As a corollary to the aforesaid application, a request for authorization was submitted to the Court of Rome for the signing of the procurement contract, which was granted without further communications or formalities to the Romanian court.
The overall economic and legal advantage for all the parties involved is quite evident, given that the Italian company was able to complete its participation in the Romanian tender, the Romanian government was able to take advantage of the offer of the operator considered to be the most advantageous counterparty, also in function of the rapidity of the conclusion of the operations aimed at the award of the contract.
Court cases involving failing companies operating in Italy and Romania demonstrate the importance of international cooperation in this matter, not only among insolvency representatives, but also among bankruptcy courts. The challenge, for the future, is for judicial authorities to become increasingly aware of the importance of cooperation and for bankruptcy courts to become familiar with the tools for coordinating proceedings opened against the multinational enterprise that the European legal system makes available.
Such instruments, it has been seen, include Insolvency Protocols.
In the preceding pages, the massive use of protocols in international practice has been emphasized several times; and it has also been pointed out that the instrument is particularly suitable for group restructuring and the preservation of the business continuity of the companies of the group.
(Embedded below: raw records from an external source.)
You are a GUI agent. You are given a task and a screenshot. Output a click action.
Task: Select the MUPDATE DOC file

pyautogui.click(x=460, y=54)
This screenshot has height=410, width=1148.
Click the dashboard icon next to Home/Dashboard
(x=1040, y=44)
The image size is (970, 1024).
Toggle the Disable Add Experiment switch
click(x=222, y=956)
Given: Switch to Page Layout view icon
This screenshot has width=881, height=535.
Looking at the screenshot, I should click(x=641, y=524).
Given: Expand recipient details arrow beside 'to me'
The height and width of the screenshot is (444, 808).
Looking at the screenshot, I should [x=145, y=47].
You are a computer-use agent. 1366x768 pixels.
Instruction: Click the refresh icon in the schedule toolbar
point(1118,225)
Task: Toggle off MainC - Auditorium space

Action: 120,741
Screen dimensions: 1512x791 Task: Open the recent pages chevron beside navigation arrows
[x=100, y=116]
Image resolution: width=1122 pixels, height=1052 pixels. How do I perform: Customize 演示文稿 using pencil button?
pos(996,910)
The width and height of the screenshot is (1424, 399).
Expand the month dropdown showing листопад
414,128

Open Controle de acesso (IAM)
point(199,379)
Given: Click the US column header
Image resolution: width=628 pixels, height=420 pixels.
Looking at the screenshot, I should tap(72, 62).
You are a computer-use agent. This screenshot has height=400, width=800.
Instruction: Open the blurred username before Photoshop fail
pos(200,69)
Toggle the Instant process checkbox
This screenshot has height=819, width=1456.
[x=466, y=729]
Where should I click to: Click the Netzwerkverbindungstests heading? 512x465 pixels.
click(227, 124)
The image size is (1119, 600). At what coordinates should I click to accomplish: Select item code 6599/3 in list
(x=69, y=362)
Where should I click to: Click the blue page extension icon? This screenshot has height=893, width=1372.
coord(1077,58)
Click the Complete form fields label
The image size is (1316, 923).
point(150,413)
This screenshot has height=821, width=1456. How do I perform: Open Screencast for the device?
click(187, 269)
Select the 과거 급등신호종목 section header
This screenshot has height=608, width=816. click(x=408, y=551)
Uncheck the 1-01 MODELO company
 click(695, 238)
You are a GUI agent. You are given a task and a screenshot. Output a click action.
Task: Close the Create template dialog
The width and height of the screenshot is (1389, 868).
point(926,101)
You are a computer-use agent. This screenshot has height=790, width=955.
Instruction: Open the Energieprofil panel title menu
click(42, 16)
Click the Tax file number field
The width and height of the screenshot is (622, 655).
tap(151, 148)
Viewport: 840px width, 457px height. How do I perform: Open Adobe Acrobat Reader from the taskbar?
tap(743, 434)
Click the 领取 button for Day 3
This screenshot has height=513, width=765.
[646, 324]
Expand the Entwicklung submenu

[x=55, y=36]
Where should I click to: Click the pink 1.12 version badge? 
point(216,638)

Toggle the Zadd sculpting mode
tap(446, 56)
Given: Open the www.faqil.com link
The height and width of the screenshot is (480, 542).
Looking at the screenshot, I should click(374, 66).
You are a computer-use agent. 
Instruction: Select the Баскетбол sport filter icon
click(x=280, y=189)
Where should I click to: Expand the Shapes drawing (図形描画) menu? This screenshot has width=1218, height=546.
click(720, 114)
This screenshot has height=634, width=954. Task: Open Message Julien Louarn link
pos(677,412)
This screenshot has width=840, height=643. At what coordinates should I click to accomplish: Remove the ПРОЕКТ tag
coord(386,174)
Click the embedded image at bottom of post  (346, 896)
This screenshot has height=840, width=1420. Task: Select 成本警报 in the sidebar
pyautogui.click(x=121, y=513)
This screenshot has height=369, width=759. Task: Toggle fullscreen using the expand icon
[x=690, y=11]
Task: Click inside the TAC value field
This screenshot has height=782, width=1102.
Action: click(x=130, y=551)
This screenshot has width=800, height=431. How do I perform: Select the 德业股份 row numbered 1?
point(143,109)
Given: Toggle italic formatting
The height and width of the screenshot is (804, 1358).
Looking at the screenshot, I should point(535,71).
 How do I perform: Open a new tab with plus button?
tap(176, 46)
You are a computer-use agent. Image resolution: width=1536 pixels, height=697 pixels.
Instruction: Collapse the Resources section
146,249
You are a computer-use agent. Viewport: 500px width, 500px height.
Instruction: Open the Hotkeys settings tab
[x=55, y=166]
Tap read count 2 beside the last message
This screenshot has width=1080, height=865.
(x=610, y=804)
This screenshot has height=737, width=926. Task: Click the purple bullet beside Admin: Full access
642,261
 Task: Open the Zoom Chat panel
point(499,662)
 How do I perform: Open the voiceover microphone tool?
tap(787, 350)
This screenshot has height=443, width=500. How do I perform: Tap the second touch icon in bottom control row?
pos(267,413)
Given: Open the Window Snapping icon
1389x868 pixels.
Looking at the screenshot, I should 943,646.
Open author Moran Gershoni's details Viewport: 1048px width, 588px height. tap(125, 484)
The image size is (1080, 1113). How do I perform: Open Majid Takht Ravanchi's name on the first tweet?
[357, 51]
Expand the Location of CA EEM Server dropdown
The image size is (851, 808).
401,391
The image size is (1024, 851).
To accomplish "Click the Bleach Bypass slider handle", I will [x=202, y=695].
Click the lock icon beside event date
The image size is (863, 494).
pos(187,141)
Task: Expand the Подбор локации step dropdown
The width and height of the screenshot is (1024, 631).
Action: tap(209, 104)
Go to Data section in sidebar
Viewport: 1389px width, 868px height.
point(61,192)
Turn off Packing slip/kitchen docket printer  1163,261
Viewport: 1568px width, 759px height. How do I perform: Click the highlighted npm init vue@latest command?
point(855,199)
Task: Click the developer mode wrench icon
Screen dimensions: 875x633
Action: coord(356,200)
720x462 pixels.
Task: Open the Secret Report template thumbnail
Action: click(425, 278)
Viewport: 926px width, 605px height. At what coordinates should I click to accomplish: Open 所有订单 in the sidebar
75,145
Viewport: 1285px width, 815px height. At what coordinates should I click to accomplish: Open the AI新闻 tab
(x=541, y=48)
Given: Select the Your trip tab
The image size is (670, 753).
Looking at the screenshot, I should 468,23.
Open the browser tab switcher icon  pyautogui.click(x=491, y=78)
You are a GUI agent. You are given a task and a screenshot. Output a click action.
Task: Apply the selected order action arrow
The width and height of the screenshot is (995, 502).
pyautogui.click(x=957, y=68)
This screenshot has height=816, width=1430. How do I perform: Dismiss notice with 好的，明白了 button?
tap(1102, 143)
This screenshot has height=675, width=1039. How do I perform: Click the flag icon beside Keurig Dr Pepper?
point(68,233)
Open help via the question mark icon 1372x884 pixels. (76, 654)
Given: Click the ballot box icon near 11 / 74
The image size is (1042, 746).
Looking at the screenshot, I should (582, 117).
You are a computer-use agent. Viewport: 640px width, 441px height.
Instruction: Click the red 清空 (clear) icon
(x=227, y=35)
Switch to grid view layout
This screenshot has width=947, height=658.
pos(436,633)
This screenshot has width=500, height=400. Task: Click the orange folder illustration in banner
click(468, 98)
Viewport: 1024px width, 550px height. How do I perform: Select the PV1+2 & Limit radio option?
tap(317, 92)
From a more general point of view, it can be said that such agreements represent a further piece of the so-called "contractual law of the insolvency", which is occupying more and more space in the insolvency system, including at the European level. In this context, greater familiarity of judges in civil law jurisdictions with such coordination instruments could be the way to increase international judicial cooperation in this crucial matter.
In literature, for a definition of international (or transnational) insolvency see, for all, FLASCHEN e PLANK, The Foreign Representative: A New Approach to Coordinating the Bankruptcy of a Multinational Enterprise, 10 Am. Bankr. Inst. L. Rev., 2002, 111.
The feeling is that, at present, the coordination of hearings is a tool that can be used only in cases where the legal systems concerned belong to the same legal tradition and share a common linguistic matrix (in practice, in fact, joint hearings are almost always used on the Canada/USA axis, starting with the Everfresh Beverages case of 1995: on this point, see, for all, LEONARD, Managing Default by a Multinational Venture: Cooperation in Cross-Border Insolvencies, 33 Tex. Int’l L.J., 1998, 543). It is not surprising, therefore, that in Recommendation No. 245 of the Legislative Guide (relating, precisely, to the coordination of hearings), "may" is used - and this is the only case in which this happens - and not "should". The coordination of hearings is also provided for in Article 57(3)(d), EU Regulation No. 848/2015.